Either I don't understand or we're not communicating.
I don't see how a redirection proxy can ever be designed to demux packets
from the Internet by IP source address. Those source addresses are in
the great beyond and will be different or the same for local customers
depending on chance and the popularity of the distant server.
I'm talking about
client A, IP address 10.1
client B, IP address 10.2
redirection proxy P, IP address 192.0.2.1
distant HTTP server S, IP address 172.16.0.1
Clients A and B try to open HTTP/TCP/IP connections with S. They
both have private Ethernets and so like MTU=1500 ad MSS=1460, and
they have typically misconfigured PPP/modem links with MTU=512.

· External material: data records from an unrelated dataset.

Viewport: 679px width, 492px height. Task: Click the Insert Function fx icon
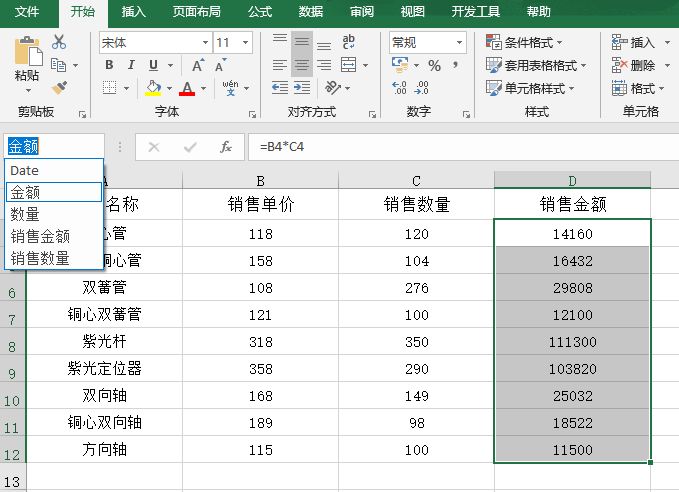[x=226, y=147]
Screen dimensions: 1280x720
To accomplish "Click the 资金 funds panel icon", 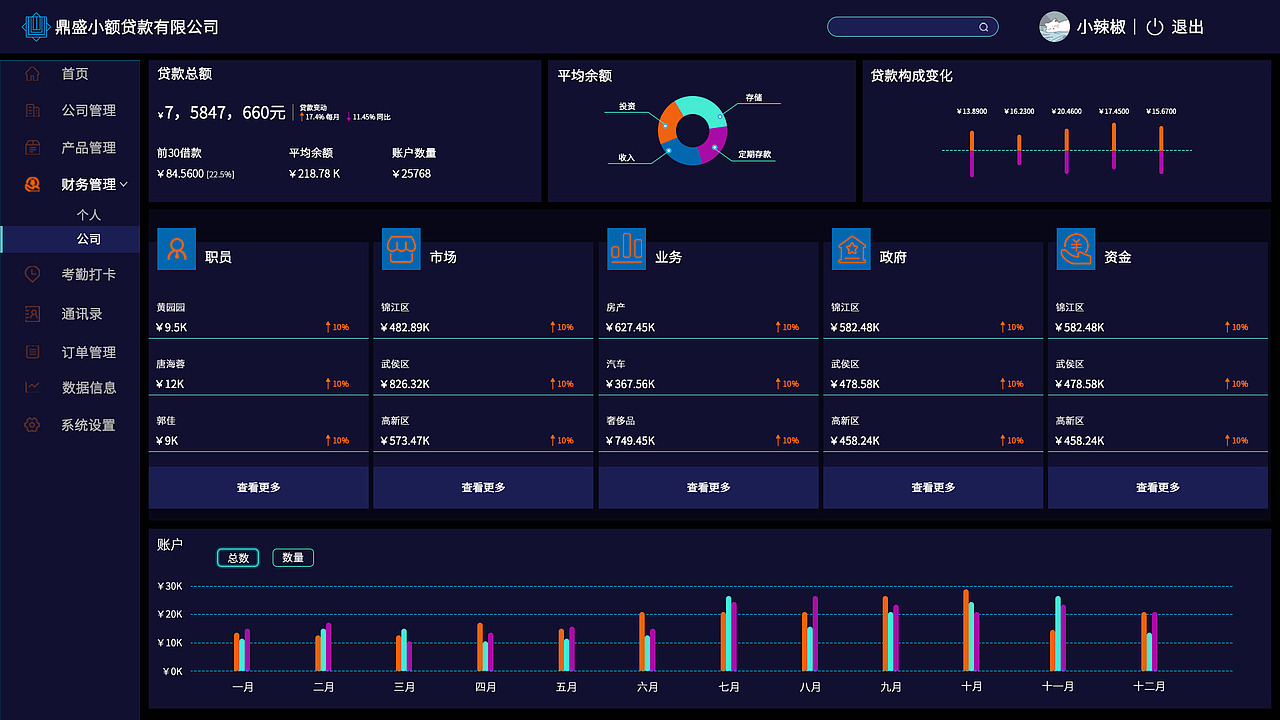I will (1076, 248).
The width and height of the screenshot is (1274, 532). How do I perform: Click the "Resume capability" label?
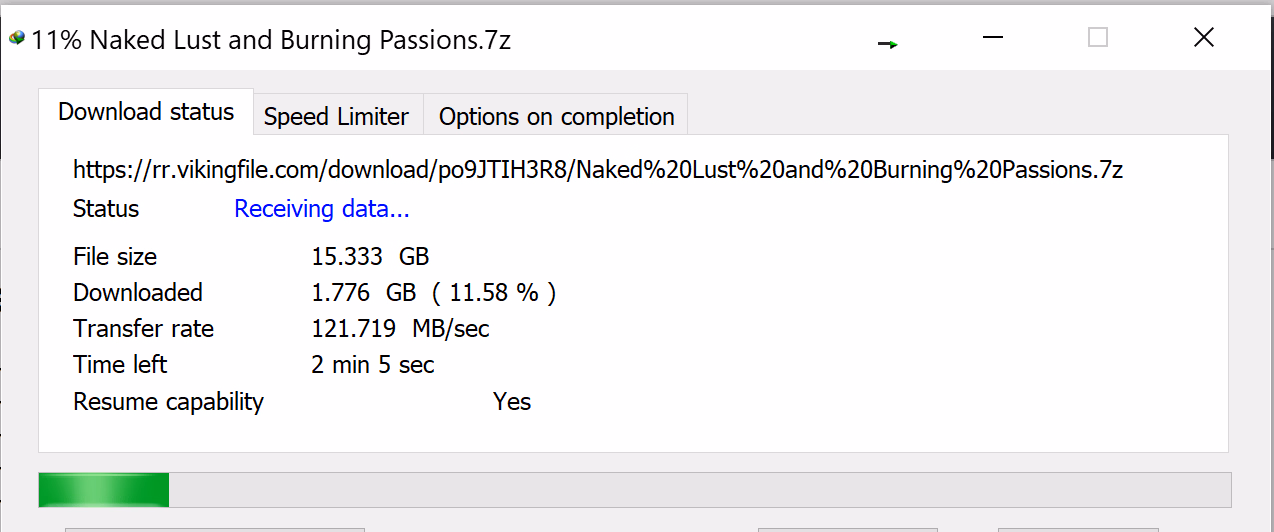[x=168, y=402]
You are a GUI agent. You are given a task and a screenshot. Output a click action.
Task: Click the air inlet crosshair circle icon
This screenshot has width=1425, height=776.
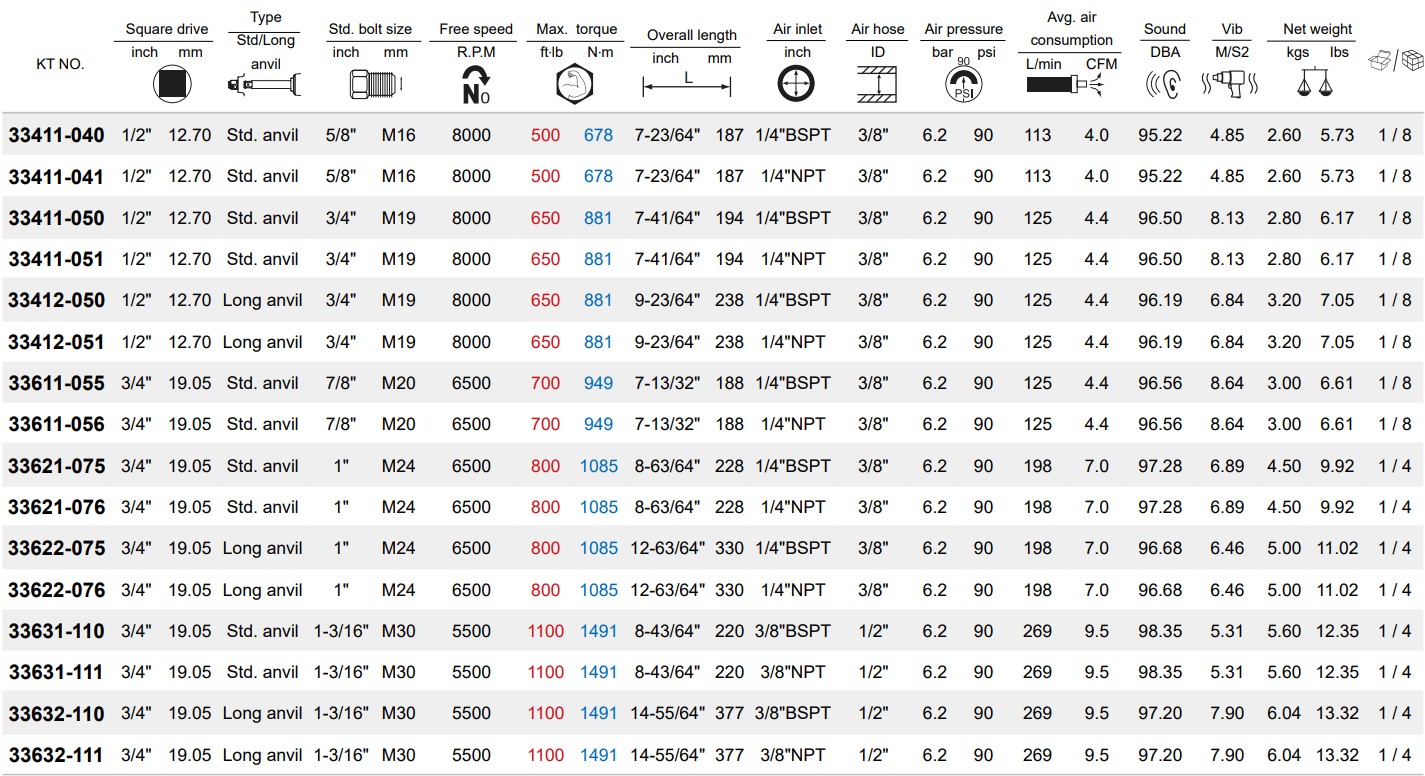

Both clients send SYN's to get rolling. Since they're using common
operating systems that don't try hard, they both use the same IP ID's
their corresponding HTTP/TCP/IP packets.
The first thing they do after the 3-way handshake is try to GET similar
600 byte URLs. Or perhaps they do 1000 byte PUT's. Thus, they both send
IP fragments with the same IP ID's, the same IP destination address,
and differing only in IP source address (10.1. vs.10.2) and fragmentary
HTTP payload.
The proxy P takes all of their IP packets and rewrites their sources
addresses of 10.1 and 10.2 to its own 192.0.2.1. The proxy then sends
the modified IP packets to server S.
Server S is never confused as long as S receives unfragmented TCP
segments, surely including the SYN's. However, what does server S do
when it gets the second IP fragments? The fragments from the HTTP
clients as received at S have the same IP source and destination addresses
and IP ID's. At best they'll have differing IP offsets and lengths,
but at worst even those will be the same.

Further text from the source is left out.